1. Not preparing and validating a reliable backup and recovery policy with backup files retention period for databases as per agreed data loss and application downtime it may cause while recovering databases.
Very often some DBA’s rely heavily on adding a database maintenance plan only for regular backups and considering it done. I believe it’s not enough; a DBA must frequently check how long it takes to recover databases and should verify backup files for point in time recovery. Also, depending on database size it may take longer than expected time to do database recovery. Therefore, taking backups may not solve your requirements and it’s advised to use standby server with log shipping or database mirroring for quick database DR solutions.
2. Not knowing server hardware limits and utilization. It’s must to check System resource utilization & identifying bottlenecks on regular intervals for DISKIO, memory, CPU, Locks & Blocking etc counters. This information can give insight about how much server hardware resources are utilized/ available for current and near future workload generated by application(s). This information can help stabilizing the performance for a longer period, as well as knowing its limitations.
3. Not verifying SQL Server security, and not applying latest service pack/ version. It’s highly recommended to patch and apply bug fixes as soon as possible. An obsolete SQL server build/version is not recommended to keep running for production servers. Do check that you have carefully selected sysadmin role members and removed excessive permission from normal database users. It’s a general practice to enable only SQL option/settings that are required like – xp_cmdshell, CLR etc and make use of encryption & auditing to safeguard critical data.

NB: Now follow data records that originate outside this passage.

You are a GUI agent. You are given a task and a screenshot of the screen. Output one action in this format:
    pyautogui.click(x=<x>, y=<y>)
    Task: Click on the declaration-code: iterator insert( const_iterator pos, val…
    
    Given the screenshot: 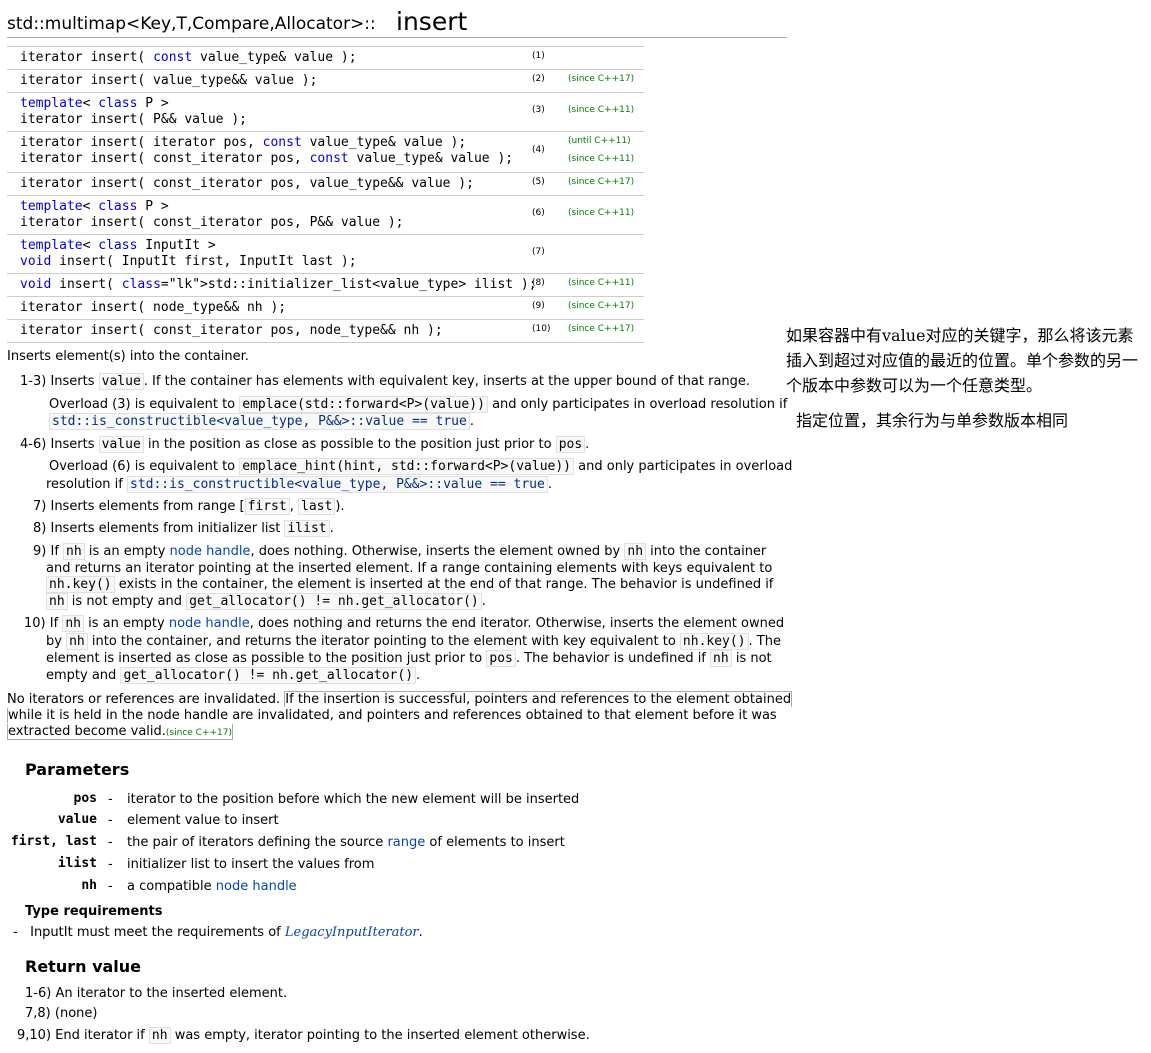 What is the action you would take?
    pyautogui.click(x=247, y=184)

4. Not defragging indexes or running Database consistency checks. Also not running regular maintenance activities like update stats on production databases. Or in some cases executing maintenance and other high resource consuming activities during production working hours.
5. Not checking how much free space is available in data or log files and shrinking databases again and again. Or setting ‘Auto Shrink’ database option to true is equivalent harmful.

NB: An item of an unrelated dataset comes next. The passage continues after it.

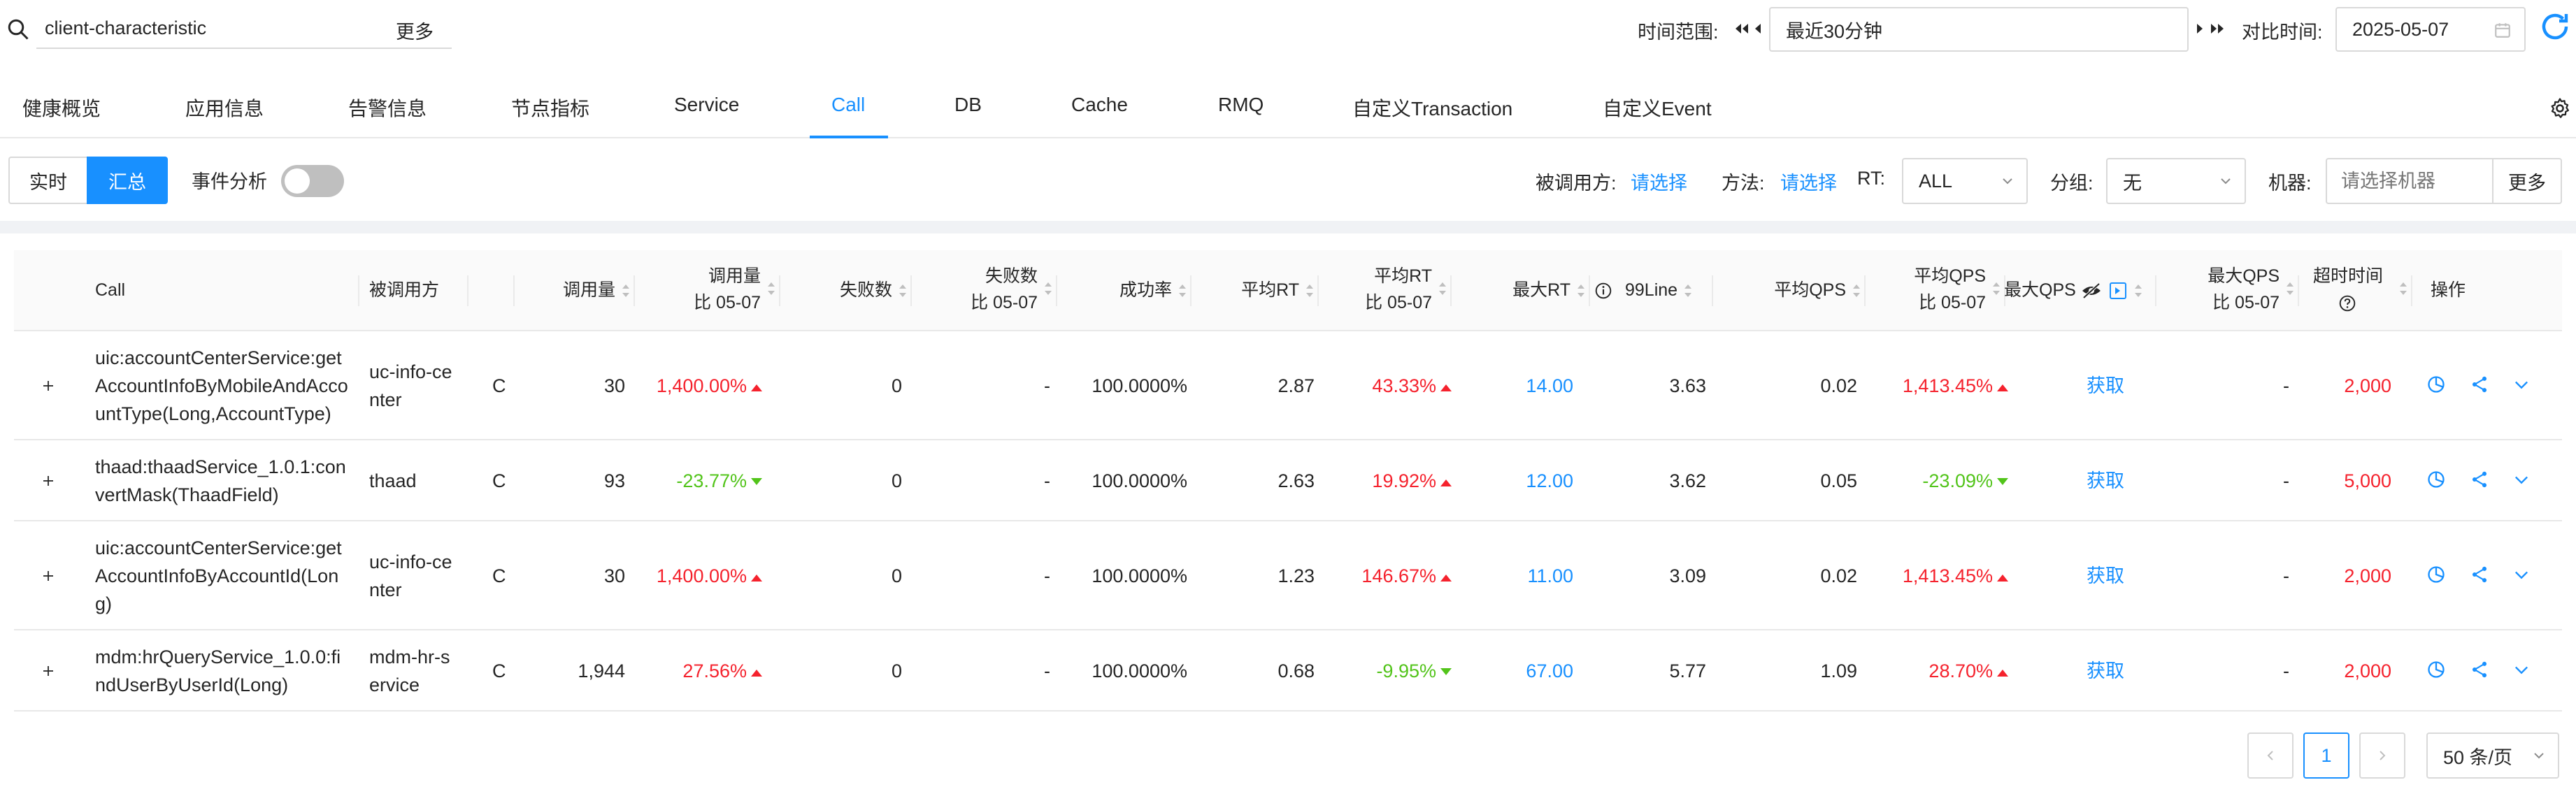 The image size is (2576, 787). Describe the element at coordinates (1938, 386) in the screenshot. I see `avg-qps-compare-value: 1,413.45%` at that location.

6. Creating databases for Dev, Staging, UAT, Test, QA etc on Production SQL Server or Instance. This majorly causes manual/human mistakes by deleting/modifying objects or incorrectly assigning permissions.
7. Proactive Monitoring: Not setting SQL Alerts with email notification for Severity errors from 17 to 25; Disk free space check, CPU utilization, SQL/Agent/SSRS/SSAS services restart etc.

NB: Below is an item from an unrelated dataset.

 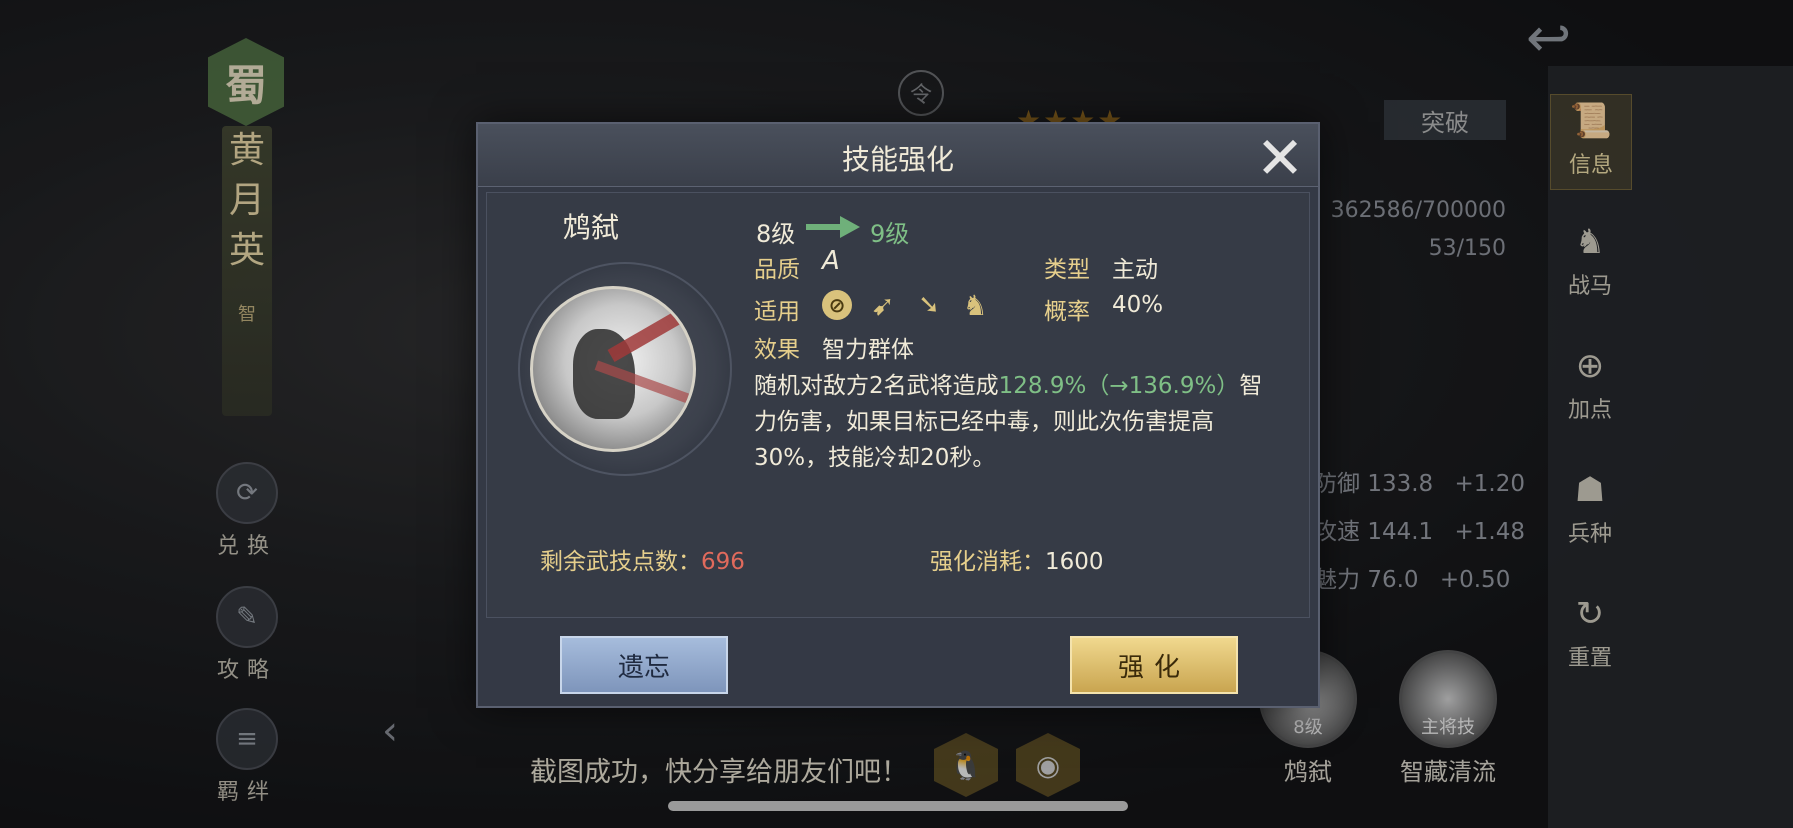 What do you see at coordinates (776, 234) in the screenshot?
I see `level-from: 8级` at bounding box center [776, 234].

It’s highly advisable to set up automated alerts on SQL server for critical events. So that you are fully aware and feel secure that all events are reaching to you/team even though not sitting in front of computer screen. Going forward you may use Policy based management to capture events and streamlining various SQL instances in your environment.
8. Not using/applying High availability techniques (clustering, Mirroring, Log shipping) for critical databases. A DBA must identify business requirements and apply high availability techniques as per already defined SLA targets. It ensures timely availability of databases for applications in case of failure.
9. Running SQL profiler on production with no filters and end time. This is among most frequently happening mistakes. A DBA must understand that running profiler with no filters will capture all events and T-SQL queries thus generating extra workload on production. Its highly advised to use profiler with caution.
10. Setting database recovery option to ‘Full’ and never taking transaction log backups. I have seen cases where transaction log file size have increased 100 times to actual data due to backup negligence. Make sure you select database recovery model according to requirements and use backup policy accordingly. Also, carefully watch your transaction log backup jobs in logs hipping scenario to avoid large size database transaction log files.